Look at these results for parsing our build.xml:
read content from stream, no DOM
2.592000 0.000000 2.592000 ( 2.592000)
1.326000 0.000000 1.326000 ( 1.326000)
0.853000 0.000000 0.853000 ( 0.853000)
0.620000 0.000000 0.620000 ( 0.620000)
0.471000 0.000000 0.471000 ( 0.471000)
read content once, no DOM
5.323000 0.000000 5.323000 ( 5.323000)
5.328000 0.000000 5.328000 ( 5.328000)
5.209000 0.000000 5.209000 ( 5.209000)
5.173000 0.000000 5.173000 ( 5.173000)
5.138000 0.000000 5.138000 ( 5.138000)
When reading from a stream, the content is read in in chunks, with each chunk being matched in turn. Because our current regexp engine uses char[] instead of byte[], each chunk must be decoded into UTF-16 characters, matched, and encoded back into UTF-8 bytes.
For small chunks, like those read off a stream, this decode/encode cycle is fairly quick. Here, the streamed numbers are pretty close to MRI. However, when an XML string is parsed from memory, the process goes like this:
- set buffer to entire string
- match against the buffer
- set buffer to post match (remainder of the string)
So what's the fix? Here's the same second benchmark using a StringIO object passed to the parser instead, with a simple change to rexml/source.rb:
Diff:
Index: lib/ruby/1.8/rexml/source.rb
===================================================================
--- lib/ruby/1.8/rexml/source.rb (revision 4596)

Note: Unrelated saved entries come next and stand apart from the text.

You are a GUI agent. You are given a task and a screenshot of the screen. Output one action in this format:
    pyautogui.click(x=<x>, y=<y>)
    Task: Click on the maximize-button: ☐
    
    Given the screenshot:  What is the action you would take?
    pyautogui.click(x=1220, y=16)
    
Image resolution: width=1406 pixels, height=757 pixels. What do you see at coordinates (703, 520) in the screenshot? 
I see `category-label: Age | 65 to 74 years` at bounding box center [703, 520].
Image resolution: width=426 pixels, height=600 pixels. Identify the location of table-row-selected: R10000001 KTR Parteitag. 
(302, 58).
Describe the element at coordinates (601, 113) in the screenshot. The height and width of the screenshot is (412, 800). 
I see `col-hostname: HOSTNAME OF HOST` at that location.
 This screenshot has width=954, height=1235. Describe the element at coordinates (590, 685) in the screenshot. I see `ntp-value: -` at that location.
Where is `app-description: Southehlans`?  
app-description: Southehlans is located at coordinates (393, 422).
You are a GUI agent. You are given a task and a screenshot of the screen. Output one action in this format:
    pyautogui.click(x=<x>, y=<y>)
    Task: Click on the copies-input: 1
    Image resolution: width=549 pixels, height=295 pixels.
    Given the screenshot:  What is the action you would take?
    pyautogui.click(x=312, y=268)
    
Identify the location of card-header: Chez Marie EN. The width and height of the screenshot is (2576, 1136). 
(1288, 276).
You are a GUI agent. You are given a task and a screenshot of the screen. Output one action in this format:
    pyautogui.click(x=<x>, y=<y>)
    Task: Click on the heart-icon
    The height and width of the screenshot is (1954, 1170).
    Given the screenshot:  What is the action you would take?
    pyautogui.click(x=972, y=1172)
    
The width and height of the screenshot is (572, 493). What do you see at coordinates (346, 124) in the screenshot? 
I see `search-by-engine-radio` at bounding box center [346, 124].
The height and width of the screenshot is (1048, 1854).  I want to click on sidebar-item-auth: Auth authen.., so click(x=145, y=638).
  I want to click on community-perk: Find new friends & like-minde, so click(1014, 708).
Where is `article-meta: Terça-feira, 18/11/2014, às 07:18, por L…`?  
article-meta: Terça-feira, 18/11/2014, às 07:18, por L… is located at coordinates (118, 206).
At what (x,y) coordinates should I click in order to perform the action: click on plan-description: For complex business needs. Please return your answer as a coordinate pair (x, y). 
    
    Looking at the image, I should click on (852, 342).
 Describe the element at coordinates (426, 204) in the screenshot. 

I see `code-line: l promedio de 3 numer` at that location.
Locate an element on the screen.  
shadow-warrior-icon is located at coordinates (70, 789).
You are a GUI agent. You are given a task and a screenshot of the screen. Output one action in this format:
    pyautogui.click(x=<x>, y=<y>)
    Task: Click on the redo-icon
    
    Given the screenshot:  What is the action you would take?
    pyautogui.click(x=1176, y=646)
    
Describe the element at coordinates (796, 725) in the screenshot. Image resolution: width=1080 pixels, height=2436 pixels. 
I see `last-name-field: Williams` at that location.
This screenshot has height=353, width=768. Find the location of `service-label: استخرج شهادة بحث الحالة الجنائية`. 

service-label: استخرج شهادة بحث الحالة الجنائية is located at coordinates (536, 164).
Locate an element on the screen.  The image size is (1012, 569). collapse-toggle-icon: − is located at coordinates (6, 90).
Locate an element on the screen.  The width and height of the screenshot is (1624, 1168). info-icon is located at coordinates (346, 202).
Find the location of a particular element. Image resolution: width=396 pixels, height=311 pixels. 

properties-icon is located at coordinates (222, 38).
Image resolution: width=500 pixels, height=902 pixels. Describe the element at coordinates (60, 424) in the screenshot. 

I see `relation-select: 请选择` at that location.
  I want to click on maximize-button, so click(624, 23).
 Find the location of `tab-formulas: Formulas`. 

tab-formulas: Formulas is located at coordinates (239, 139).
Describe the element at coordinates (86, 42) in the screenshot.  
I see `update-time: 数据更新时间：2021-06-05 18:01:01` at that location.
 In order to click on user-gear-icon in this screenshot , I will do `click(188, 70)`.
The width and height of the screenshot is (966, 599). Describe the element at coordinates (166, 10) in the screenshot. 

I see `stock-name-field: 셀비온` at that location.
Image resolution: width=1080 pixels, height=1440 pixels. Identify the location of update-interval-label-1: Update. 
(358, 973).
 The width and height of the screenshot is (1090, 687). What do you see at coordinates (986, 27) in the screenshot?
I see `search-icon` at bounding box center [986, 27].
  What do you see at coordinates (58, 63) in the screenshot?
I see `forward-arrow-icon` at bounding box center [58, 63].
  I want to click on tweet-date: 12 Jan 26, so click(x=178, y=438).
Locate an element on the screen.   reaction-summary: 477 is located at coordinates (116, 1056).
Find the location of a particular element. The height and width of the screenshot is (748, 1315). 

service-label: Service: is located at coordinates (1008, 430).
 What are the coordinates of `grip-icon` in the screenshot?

+++ lib/ruby/1.8/rexml/source.rb (working copy)
@@ -1,4 +1,5 @@
require 'rexml/encoding'
+require 'stringio'
module REXML
# Generates Source-s. USE THIS CLASS.
@@ -8,7 +9,7 @@
# @return a Source, or nil if a bad argument was given
def SourceFactory::create_from arg#, slurp=true
if arg.kind_of? String
- Source.new(arg)
+ IOSource.new(StringIO.new(arg))
elsif arg.respond_to? :read and
arg.respond_to? :readline and
arg.respond_to? :nil? and
New numbers:
read content once, no DOM
0.640000 0.000000 0.640000 ( 0.640000)
0.693000 0.000000 0.693000 ( 0.693000)
0.542000 0.000000 0.542000 ( 0.542000)
0.349000 0.000000 0.349000 ( 0.349000)
0.336000 0.000000 0.336000 ( 0.336000)
This is a perfect indication why JRuby's Rails performance is currently nowhere near what it will be. We continue to find these little gems...and there's no telling how many more are out there. With recent execution performance numbers looking extremely solid and recent Rails performance getting closer and closer, the upcoming 1.1 release ought to be amazing.